Denouement and Discussion
CONGENITAL HEMIHYPERTROPHY AND ADRENAL CARCINOMA
CONTRIBUTED BY PEGGY J. COPPLE, MD, UNIVERSITY OF OREGON MEDICAL SCHOOL, PORTLAND, ORE, AND WILLIAM Y. DUNCAN III, MD, COLUMBIA-PRESBYTERIAN MEDICAL CENTER, NEW YORK
On physical examination the patient exhibited the obvious manifestations of Cushing's syndrome with obesity, buffalo hump, hypertension (180/120), plethoric facies, acne, and hirsutism. The abdomen was protuberant with purplish striae present and a large mass palpable in the left flank. Routine blood and electrolyte studies were normal except for a fasting blood sugar of 125 mg/100 cc. An intravenous pyelogram revealed downward and anterior displacement of the left kidney.

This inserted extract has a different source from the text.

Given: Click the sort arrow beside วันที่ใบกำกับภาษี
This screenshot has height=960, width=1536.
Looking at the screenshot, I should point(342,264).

Exploratory laparotomy disclosed a large, ecchymotic, 125 gm tumor of the left adrenal gland. The tumor appeared encapsulated and was totally removed. There was no evidence of metastases. The microscopic diagnosis was that of atypical adrenal cortical carcinoma. Several months postoperatively the cushingoid features were no longer present.